The licensee used NRC-approved LOFTRAN, VIPRE, and ANC, as well as the RTDP to calculate the minimum DNBR and PLHR. The current analysis was performed at 3600.6 MWt and the proposed MUR PU analysis was performed at 3672 MWt.
The NRC staff reviewed the initial conditions and assumptions for the event. The initial conditions included maximum moderator reactivity feedback and least negative Doppler power feedback. The limiting break size that was found to bound all break sizes was 0.95ft2.
Protective functions that may be used to mitigate this event include the reactor trip, and SI.
Westinghouse applies the Condition II acceptance criteria such that damage to the fuel rods is precluded.
The limiting case shows that the power increases during the transient until the reactor trips on overpower T. The minimum DNBR and PLHR were both found to be within the safety limits identified in the UFSAR Section 4.4. The NRC staff reviewed the analysis and the results and found them to be acceptable.
Loss of External Load/Turbine Trip/Inadvertent Closure of Main Steam Isolation Valves/Loss of Condenser Vacuum and Other Events Causing a Turbine Trip The turbine trip event is the event found to be bounding for this analysis. For the event the turbine stop valves close very rapidly which cuts off steam flow to the turbine. The steam dumps (SDs) are initiated. The secondary temperature increases as well. The SDs and condenser normally accept the excess steam.
The licensee used the STDP for the maximum RCS and main steam system (MSS) pressure overpressure concerns. The RCS overpressure event was not reanalyzed as it is bounded by the AOR. The MSS overpressure event was analyzed based on the RCS overpressure case with automatic pressure control assumed and minimum SG tube plugging modeled . NRC-approved LOFTRAN is also used for the overpressure event.

DATA EXTRACT:
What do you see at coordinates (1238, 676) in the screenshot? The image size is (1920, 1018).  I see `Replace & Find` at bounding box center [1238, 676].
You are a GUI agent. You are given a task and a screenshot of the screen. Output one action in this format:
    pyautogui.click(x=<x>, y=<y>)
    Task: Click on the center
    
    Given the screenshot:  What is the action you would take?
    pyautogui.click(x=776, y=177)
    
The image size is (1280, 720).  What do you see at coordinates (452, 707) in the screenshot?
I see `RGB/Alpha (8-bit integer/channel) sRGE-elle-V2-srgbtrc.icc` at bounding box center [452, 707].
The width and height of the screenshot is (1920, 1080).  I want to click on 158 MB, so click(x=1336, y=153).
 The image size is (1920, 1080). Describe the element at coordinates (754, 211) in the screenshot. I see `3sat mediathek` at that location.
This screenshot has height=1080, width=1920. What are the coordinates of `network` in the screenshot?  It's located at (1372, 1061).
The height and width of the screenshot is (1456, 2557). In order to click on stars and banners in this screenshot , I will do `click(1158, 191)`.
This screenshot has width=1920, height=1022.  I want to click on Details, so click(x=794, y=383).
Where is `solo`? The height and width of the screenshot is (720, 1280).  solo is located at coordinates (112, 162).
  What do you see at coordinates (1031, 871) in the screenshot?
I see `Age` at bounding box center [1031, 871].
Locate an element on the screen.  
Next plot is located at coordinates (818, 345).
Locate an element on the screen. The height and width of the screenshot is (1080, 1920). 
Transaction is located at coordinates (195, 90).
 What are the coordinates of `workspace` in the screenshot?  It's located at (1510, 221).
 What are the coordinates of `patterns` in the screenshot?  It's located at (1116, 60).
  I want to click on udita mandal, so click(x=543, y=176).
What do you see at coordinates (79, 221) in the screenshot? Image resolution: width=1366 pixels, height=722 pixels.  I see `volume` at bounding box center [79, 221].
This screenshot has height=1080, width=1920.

SHORT TASK A: List each analysis tool that the reactor safety review excerpt explicitly describes as NRC-approved, naming each one once.
SHORT TASK B: Carry on the reactor safety review excerpt from its last sentence.
The records have no connection to the reactor safety review excerpt.

EXERCISE RESPONSE A: LOFTRAN, VIPRE, ANC

EXERCISE RESPONSE B:
For the DNB case, the licensee used NRC-approved LOFTRAN and the RTDP to calculate DNBR. The current analysis was performed at 3600.6 MWt and the proposed MUR PU analysis was performed at 3672 MWt. The DNB case assumed minimum SG tube plugging as well as the RCS flow rate corresponding to minimum measured flow of 386,000 gpm.
The NRC staff reviewed the initial conditions and assumptions for the event. One assumption is that the conditions in the reactor must cause the reactor trip (i.e., there is no reactor trip on the turbine trip). No credit is taken for SD and main feedwater flow is terminated at the time of the turbine trip and no auxiliary feedwater is credited. Manual rod control is modeled for
conservatisms. No credit is taken for the SG PORVs. The MSSVs are at or greater than the TS limit of 3 percent.
The results for the MSS overpressure event showed that the overpressure case came in under the pressure limit of 1318.5 psia at about 1313.5 psia for the Units 1s and 1310.6 psia for the Units 2s. The minimum DNBR event showed that the minimum DNBR was above the safety limit. The NRC staff reviewed the analysis and results and found them to be acceptable.
Partial Loss of Forced Reactor Coolant Flow The partial loss of forced reactor coolant flow would occur from the failure of an RCP. When the reactor is at power the loss of an reactor coolant pump (RCP) would result in a loss of coolant flow and a rapid increase in the coolant temperature which could lead to DNB.
The licensee used NRC-approved LOFTRAN and VIPRE codes along with the RTDP to calculate the minimum DNBR. The current analysis was performed at 3600.6 MWt and the proposed MUR PU analysis was performed at 3672 MWt. The analysis is performed assuming the loss of two RCPs with four loops in operation.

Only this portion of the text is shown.